Stored items
╭──

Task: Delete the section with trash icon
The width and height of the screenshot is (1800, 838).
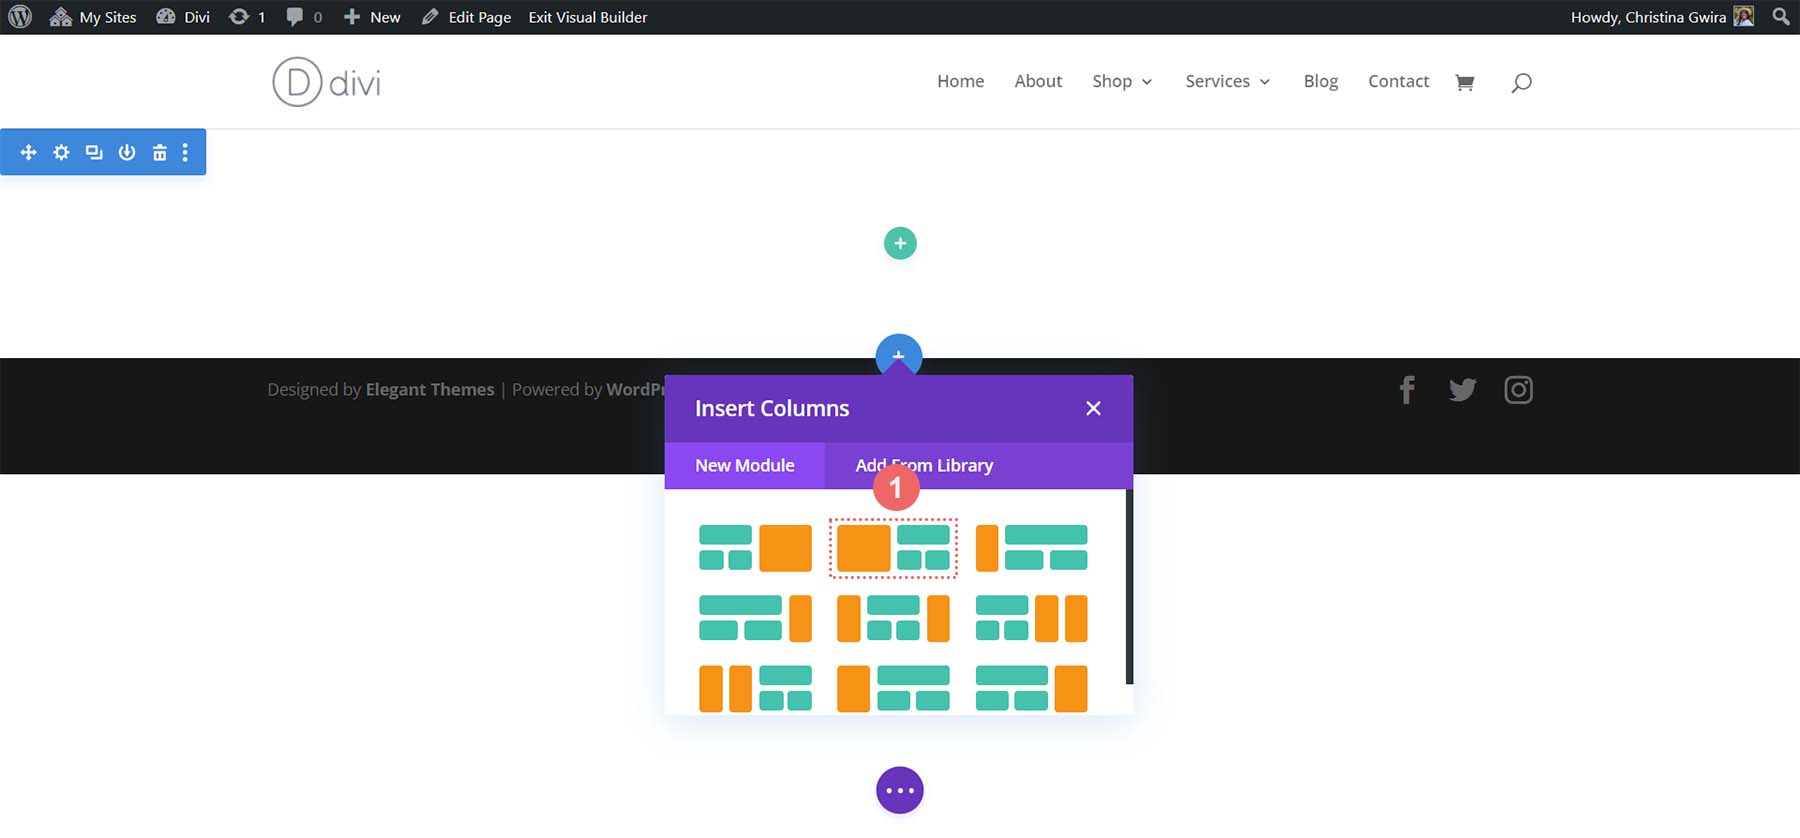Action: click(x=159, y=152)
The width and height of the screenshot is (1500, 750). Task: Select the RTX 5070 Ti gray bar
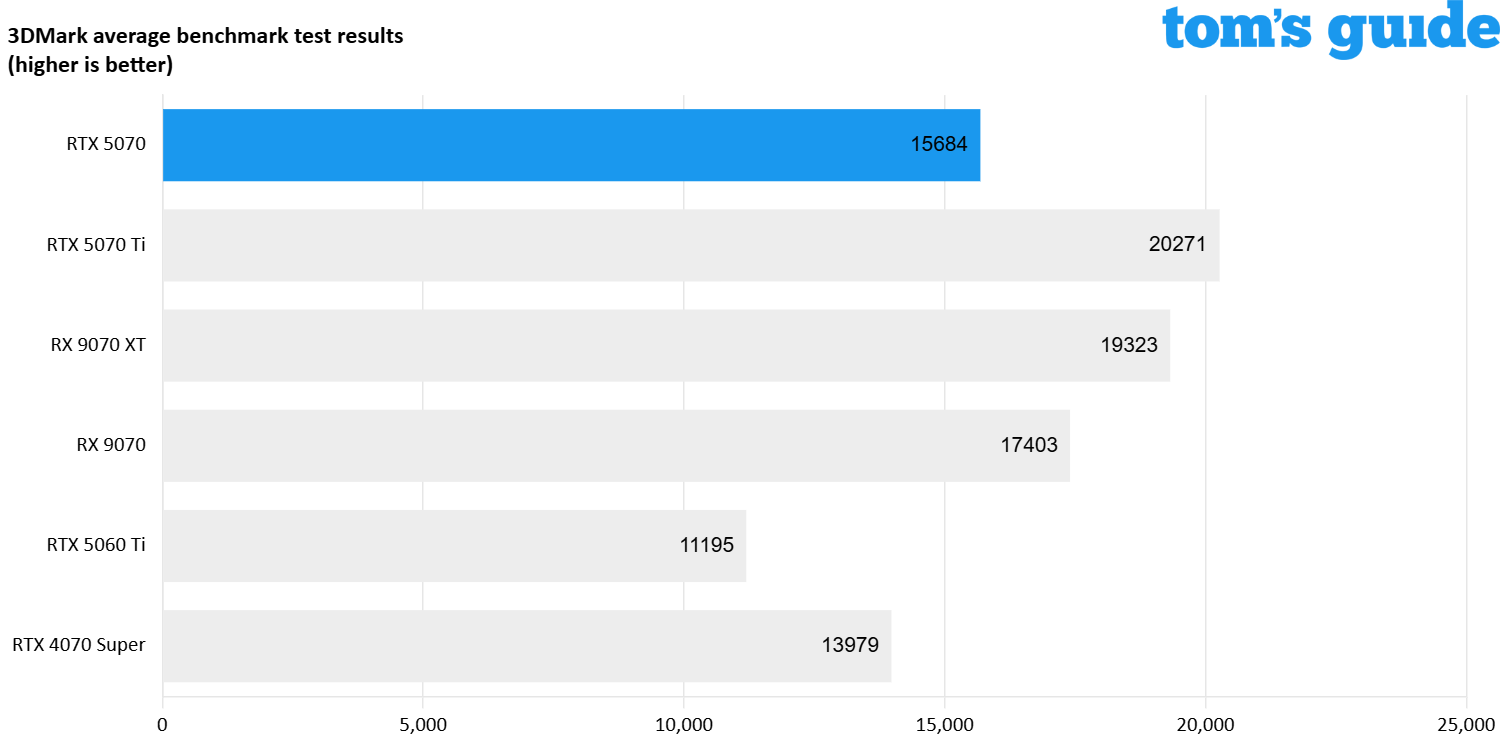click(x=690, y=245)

╰──

» WORK REQUEST
Repeat word for word the lines beginning at the one with "The width and height of the screenshot is (1500, 750)." and ending at the final line of the records above, both included, and no others. Leave the pictures out.

» RESULT FOR THIS TASK
The width and height of the screenshot is (1500, 750). Task: Select the RTX 5070 Ti gray bar
click(x=690, y=245)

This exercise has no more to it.